╭─ Selected excerpt
Okay. 
So, we, we talked about vector processors. 
We introduced this sort of short vector idea with single instruction multiple 
data instructions. And, 
I wanted to talk a little bit about one of the common places that you see 
something that's like a vector processor, but isn't quite a vector processor. 
And that's in graphics processor units. So, this is the graphics card in your 
computer. So, my laptop here has a ETI graphics 
chip in it. And it actually, I've, I've run on it 
open CL code compiled to it, which is a general purpose usage of a graphics 
processor unit. So, one of the things I wanted to kick 
this off by was saying that these architectures look strange from a 
computer architecture perspective. And it really goes back to the fact that 
they were not designed to be general purpose computing machines. 
They were designed to render 3D graphics. So, the early versions of these had very 
fixed pipelines, and they had no programmability. 
So, you couldn't even use them to do general purpose computation. 
And then, they start to get a little bit more flexibility. 
So, an example of this actually was, the original Nvidia chips had something 
called pixel shaders. So, the idea is, on per pixel basis, as 
you render a three-dimensional picture for like a game or something like that. 
Each pixel, you could say, oh, I want you have some little custom, customization on 
how we render the pixel. So, it's little, every, the game 
programmer, for instance, got to write a little program for each pixel as they, as 
they got rendered to the screen. So, ran, ran a little program. 
But what's interesting about this, and, and these pixel shaders, 
there was actually a programming language that developed for the pixel shaders. And 
the first implementation of general purpose computing on these was people 
wrote pixel shaders to render on pixels, but actually, did something else with it. 
So, they went and computed some, some other program using these pixel shaders.
╰─
╭─ Provided material
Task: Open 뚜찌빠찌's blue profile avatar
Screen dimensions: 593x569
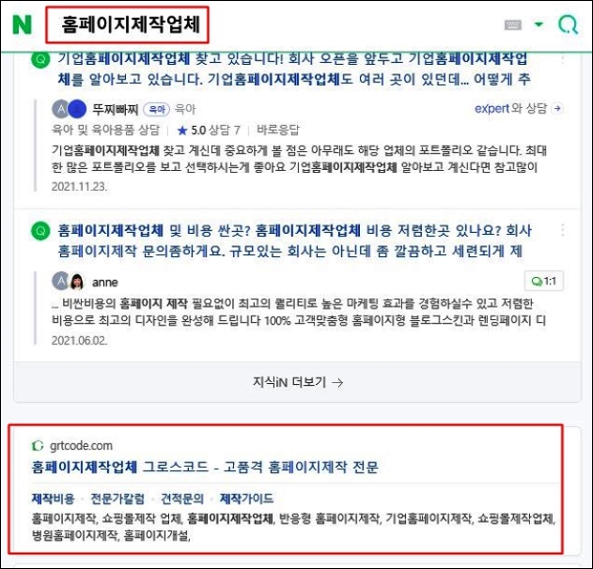Action: point(77,109)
╰─
→ Task instructions:
1. In the graphics processor lecture excerpt, what feature of the original Nvidia chips let a game programmer write a little program for each pixel?
2. Transcribe the section of the graphics processor lecture excerpt that opens with the words containing "So, an example" and closes with "something like that.".
Draw only on the graphics processor lecture excerpt and leave the material aside.

→ Solutions to the exercise:
1. Pixel shaders.

2.
So, an example of this actually was, the original Nvidia chips had something 
called pixel shaders. So, the idea is, on per pixel basis, as 
you render a three-dimensional picture for like a game or something like that.